[英]Database design for very large amount of data
I am working on a project involving large amount of data from the delicious website. 我正在开发一个涉及来自美味网站的大量数据的项目。 The data available is "Date, UserId, Url, Tags" (for each bookmark). 可用数据是“Date,UserId,Url,Tags”(对于每个书签)。

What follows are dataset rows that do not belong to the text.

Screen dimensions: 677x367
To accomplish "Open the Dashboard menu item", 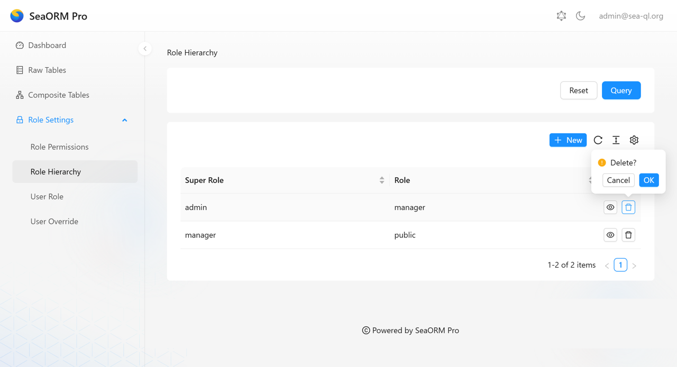I will [47, 45].
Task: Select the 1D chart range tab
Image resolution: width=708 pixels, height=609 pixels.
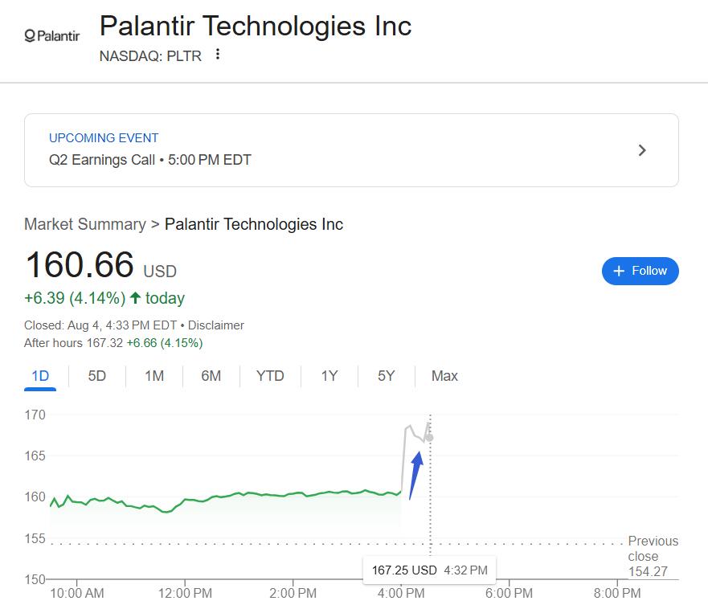Action: click(x=40, y=376)
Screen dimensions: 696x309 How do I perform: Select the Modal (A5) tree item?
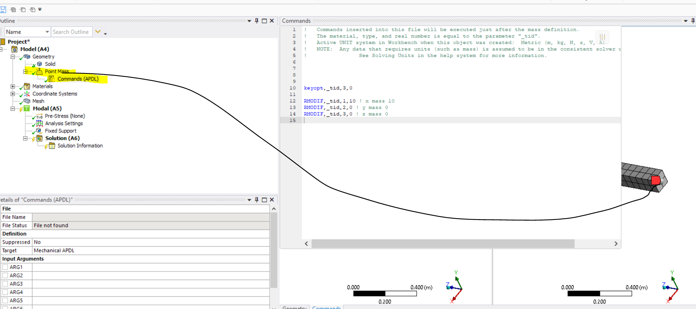click(47, 109)
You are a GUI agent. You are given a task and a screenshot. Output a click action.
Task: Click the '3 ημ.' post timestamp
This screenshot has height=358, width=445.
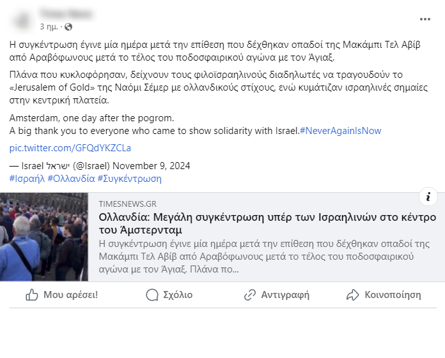[x=49, y=27]
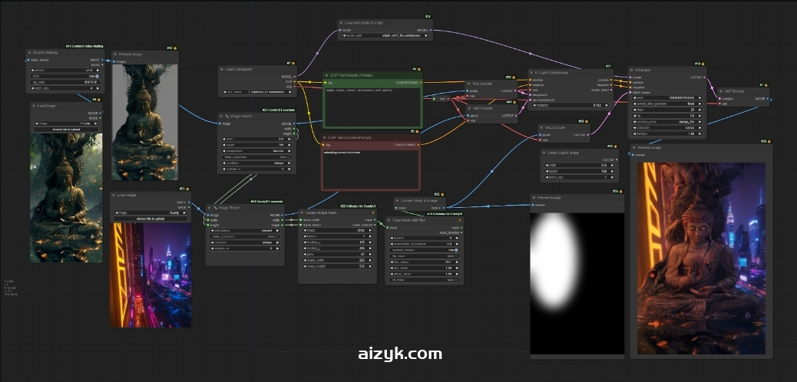The width and height of the screenshot is (797, 382).
Task: Open control_after_generate option in KSampler
Action: point(666,104)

I normalized my database to a 3NF, and because of the nature of the queries that we wanted to use in combination, I came down to 6 tables... The design looks fine, however, now that a large amount of data is in the database, most of the queries need to join at least 2 tables together to get the answer, sometimes 3 or 4. At first, we didn't have any performance issues, because for testing matters we had not added too much data to the database. 我将我的数据库规范化为3NF,并且由于我们想要组合使用的查询的性质,我归结为6个表...但是,设计看起来很好,但是现在大量数据都在数据库,大多数查询需要连接至少2个表一起得到答案,有时3或4.首先,我们没有任何性能问题,因为测试问题我们没有向数据库添加太多数据。 Now that we have a lot of data, simply joining extremely large tables takes a lot of time and for our project, which has to be real-time, this is a disaster. 既然我们拥有大量数据,只需加入极大的表需要花费大量时间,对于我们的项目来说,这必须是实时的,这是一场灾难。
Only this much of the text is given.